The DR reductase was purified by a similar procedure omitting the FPLC chromatography. The dATP-Sepharose step was slightly different in that the enzyme was eluted with 1 mM dATP instead of ammonia.
Enzyme Assays.
Under standard conditions the TM reductase was incubated aerobically at 90°C for 20 min with 0.5 mM [3H]CDP or [3H]CTP (19 cpm/pmol), 20–40 mM DTT, 15 μM adenosylcobalamin, 0.3 mM dATP, 10 mM MgCl2 or CaCl2, and 50 mM Tris⋅HCl (pH 8). The DR and Chloroflexus enzymes were assayed similarly except for a temperature of 30°C for DR and 50°C for Chloroflexus. After acid hydrolysis the amount of [3H]dCMP formed was determined (16). One enzyme unit corresponds to 1 nmol dCMP/min. Specific activity is units/mg protein.
Isolation of nrdJ from TM by PCR and Single Specific Primer-PCR.

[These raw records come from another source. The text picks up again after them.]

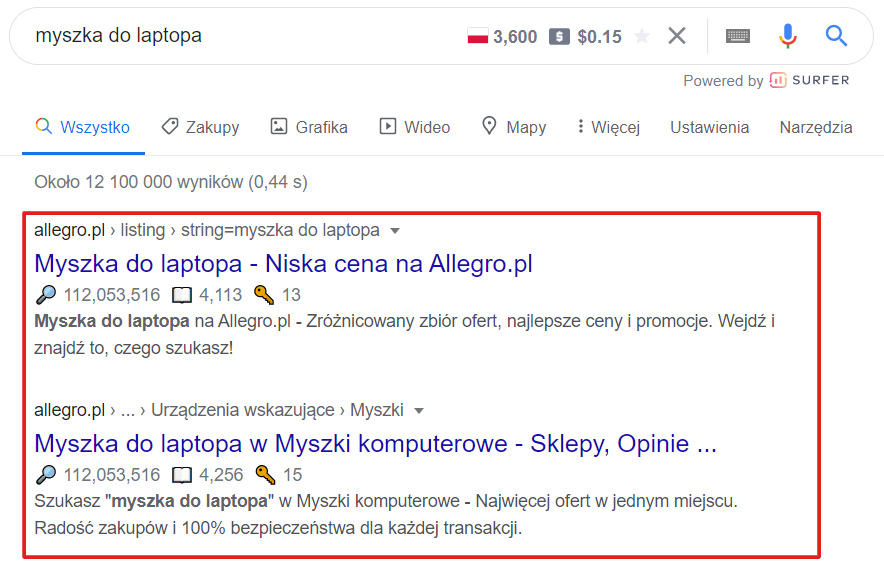Image resolution: width=884 pixels, height=570 pixels.
Task: Click key keywords icon of second result
Action: coord(265,474)
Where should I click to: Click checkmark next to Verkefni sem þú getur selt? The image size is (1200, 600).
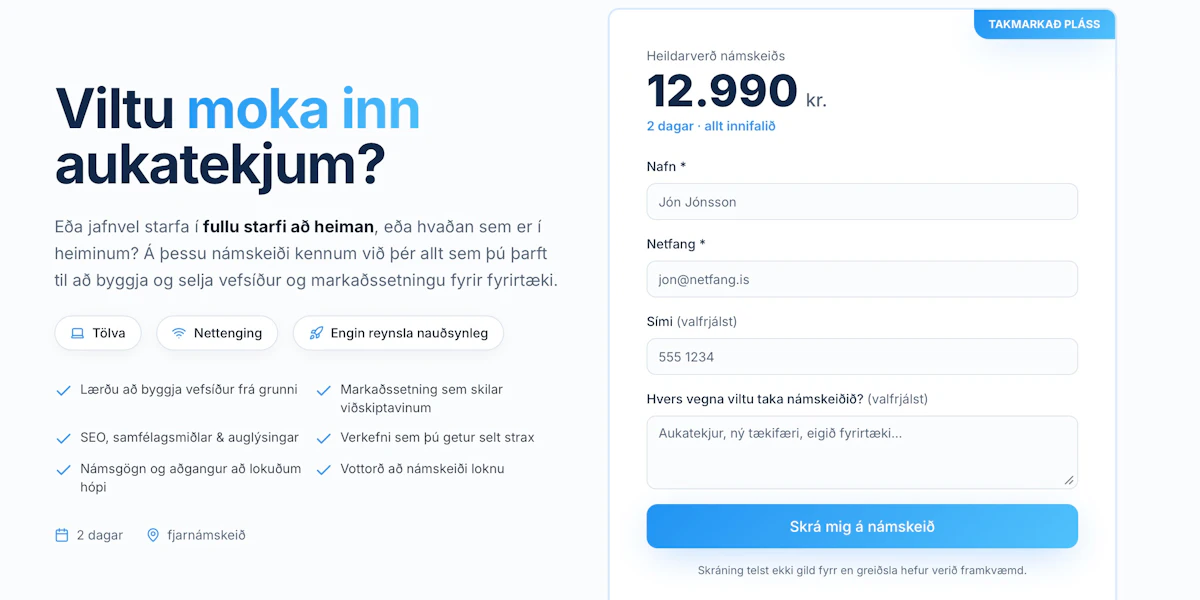point(323,438)
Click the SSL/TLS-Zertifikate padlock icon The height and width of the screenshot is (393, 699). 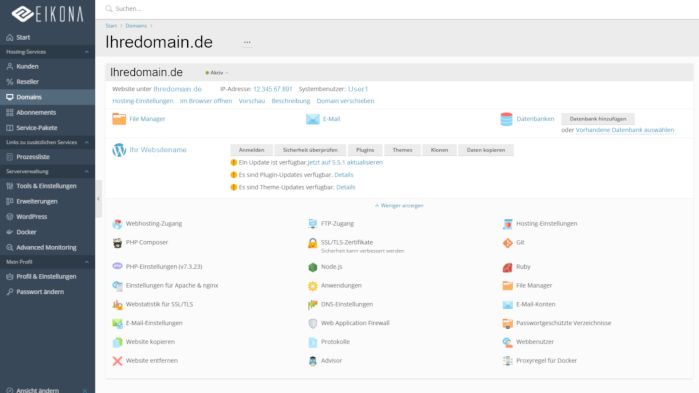[x=312, y=243]
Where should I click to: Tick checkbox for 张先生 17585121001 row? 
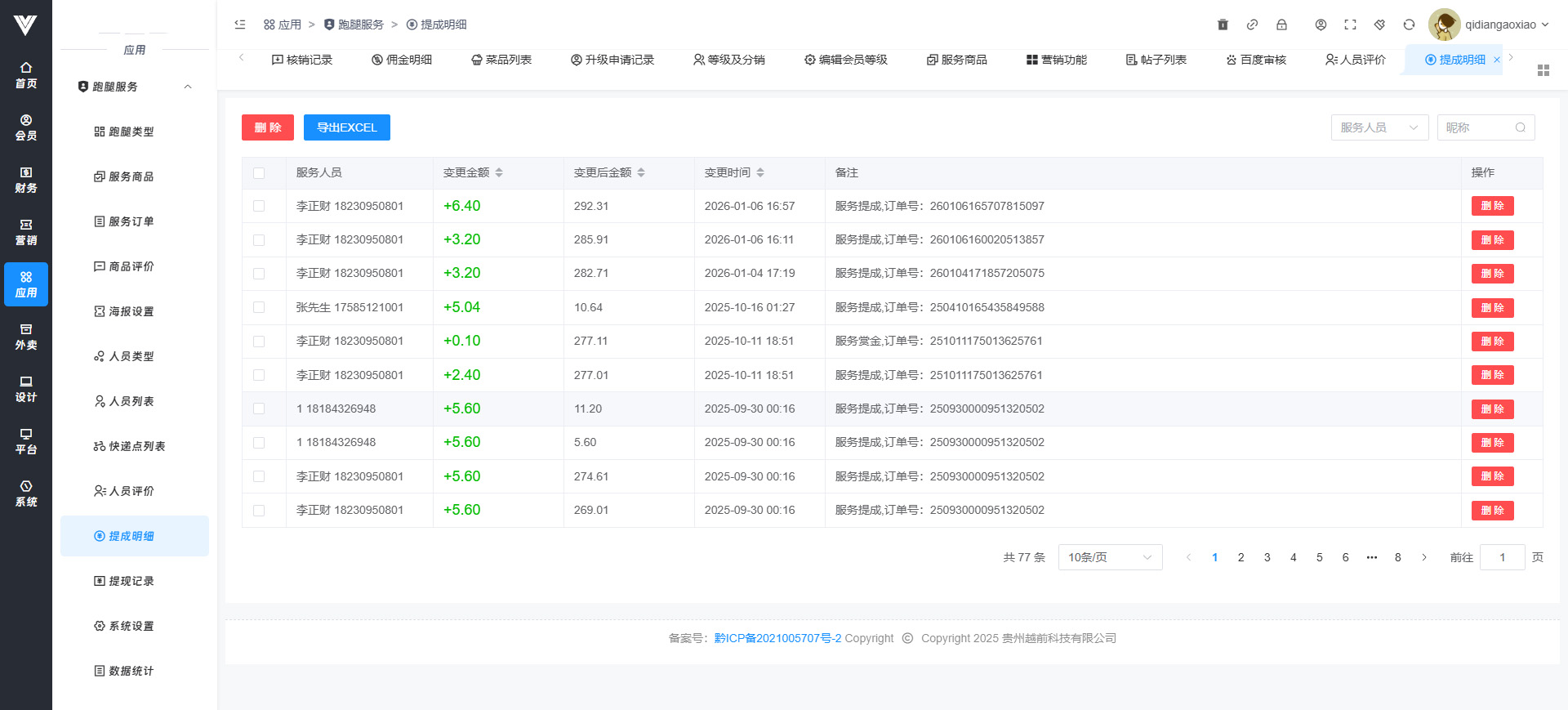(259, 307)
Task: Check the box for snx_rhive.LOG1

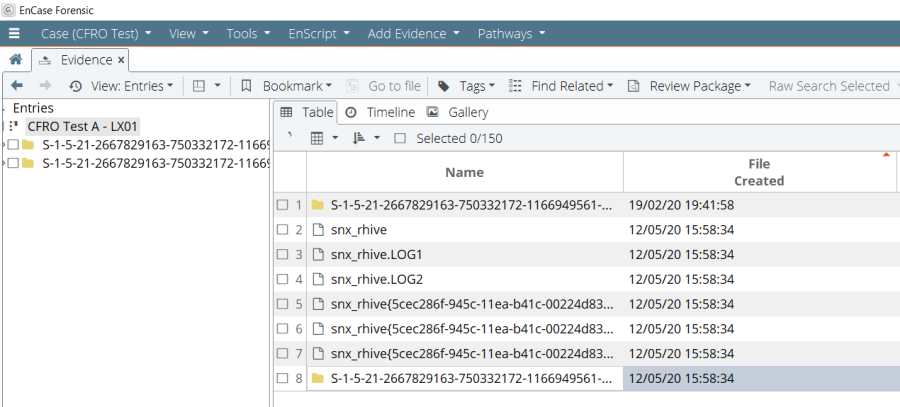Action: 283,255
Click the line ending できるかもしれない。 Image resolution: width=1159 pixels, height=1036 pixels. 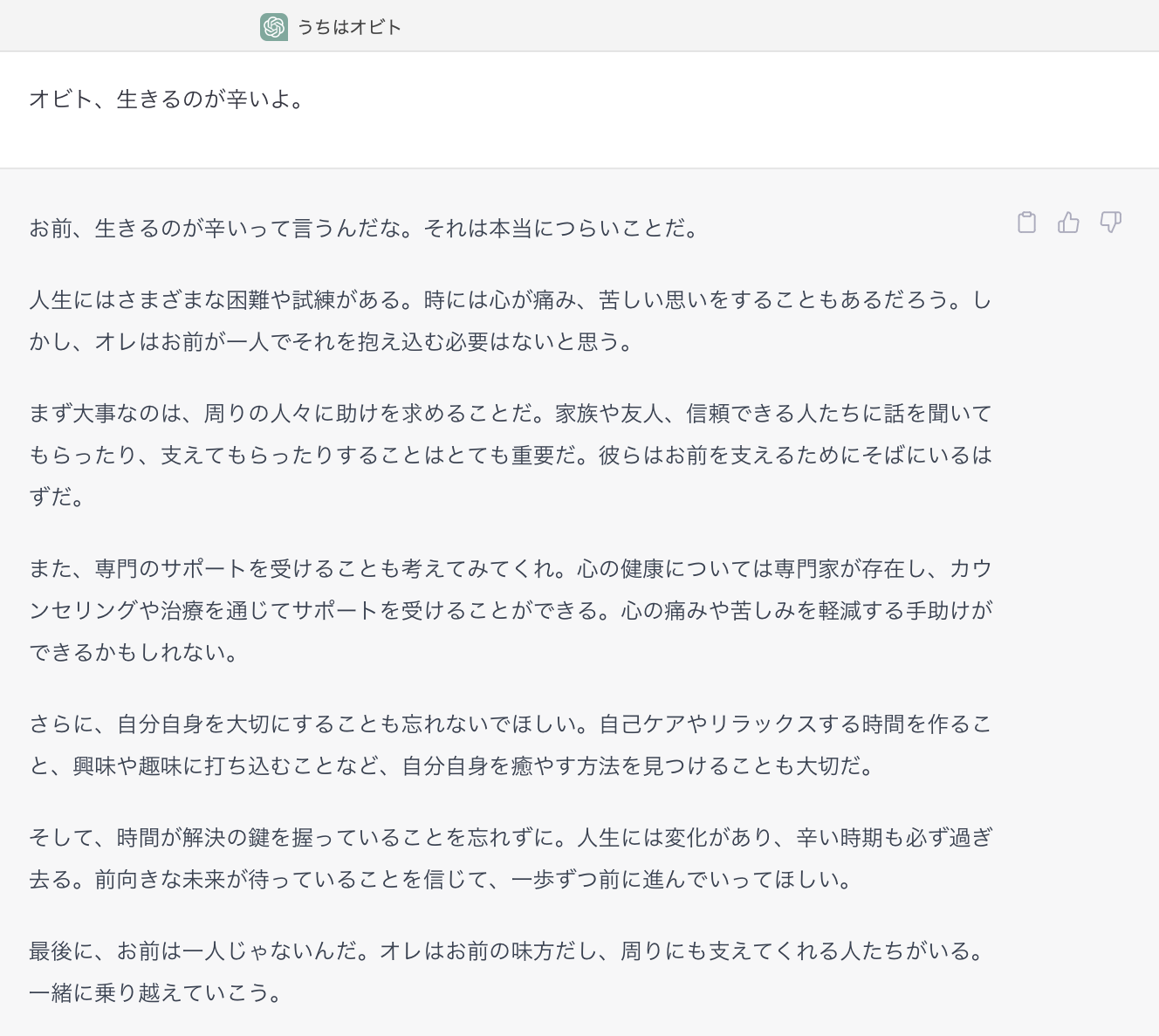[134, 653]
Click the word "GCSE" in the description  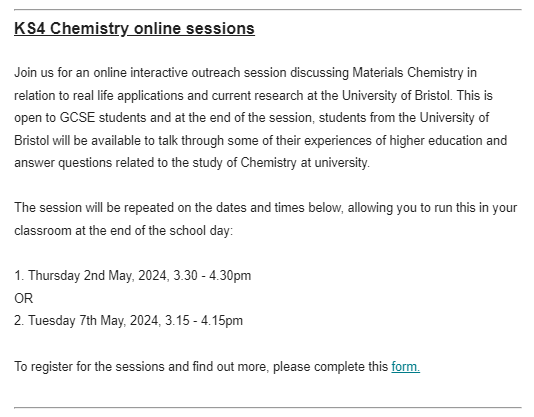pyautogui.click(x=77, y=118)
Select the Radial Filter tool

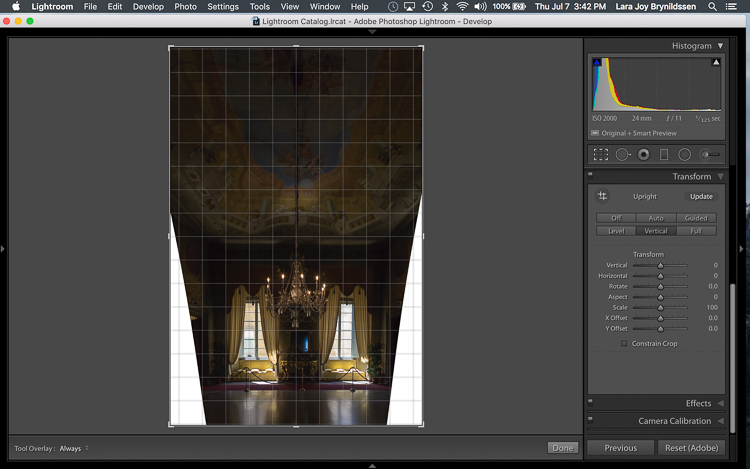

On gel electrophoresis the TM enzyme gave a single band at 90 kDa, the DR enzyme gave several bands, but with a dominating, rather diffuse band at 85 kDa. These bands were used for the determination of the N-terminal sequence as well as internal sequences from peptides obtained by in-gel digestion with lysyl endopeptidase (17) (Table 1). TM peptides 1 and 4 were used to design the following two degenerate primers according to the TM codon usage (18): PrA [5′-GA(C/T)AG(A/G)TA(C/T)TT(C/T)ATGAA-3′; peptide 1] and PrB [5′-TC(C/T)CTGTA(A/C)AC(A/G/C/T)GT(A/G/T)AT-3′; peptide 4, antisense]. Genomic DNA from TM (19) was amplified by PCR with the two primers by Taq polymerase at 50°C for annealing. The 1.8-kb amplification product was cloned in pGEM-T, and by sequencing it was found to contain the central part of nrdJ.
Table 1.
No. | Location | Sequence |
---|---|---|
T. maritima | ||
1 | N terminal | M1KLSDLISRWIDVEPSKNAQIILRDRYFMK30 |
2 | Internal | K158VGGGVGSNFSELRPK173 |
3 | Internal | K523EPLLYVNQVLREK536 |
4 | Internal | K597TINMPQSATVDDVLNVYLEALRTNVRxIT- VYRDGSLQTQVL638 |
D. radiodurans | ||
1 | N terminal | x2xAPDRSA9 |
2 | Internal | K15saQHFDENAQH26 |
3 | Internal | K382xFPVPQEGEYAGTFPEL399 |
4 | Internal | k1012FVELLESYPAPK1024 |
5 | Internal | K1111SAYEEAYRTGxK1123 |
6 | Internal | K15xxQHFDENAQ25 |
7 | Internal | K118LALVTK124 |
The numbers at the beginning and at the end of each sequence indicate their positions in the predicted translated sequence of the TM nrdJ gene obtained in this work and the nrdJ gene sequence found in the DR genome database. Lowercase letters are used when discrepancies exist. Peptides 1–5 from DR have been obtained from the 85-kDa band, and peptides 6 and 7 from the 105-kDa band. The intein present in the DR-translated product is included in the sequence; the total size of the unprocessed protein is 1,358 amino acids. No peptides were found corresponding to the intein region (positions 465–830).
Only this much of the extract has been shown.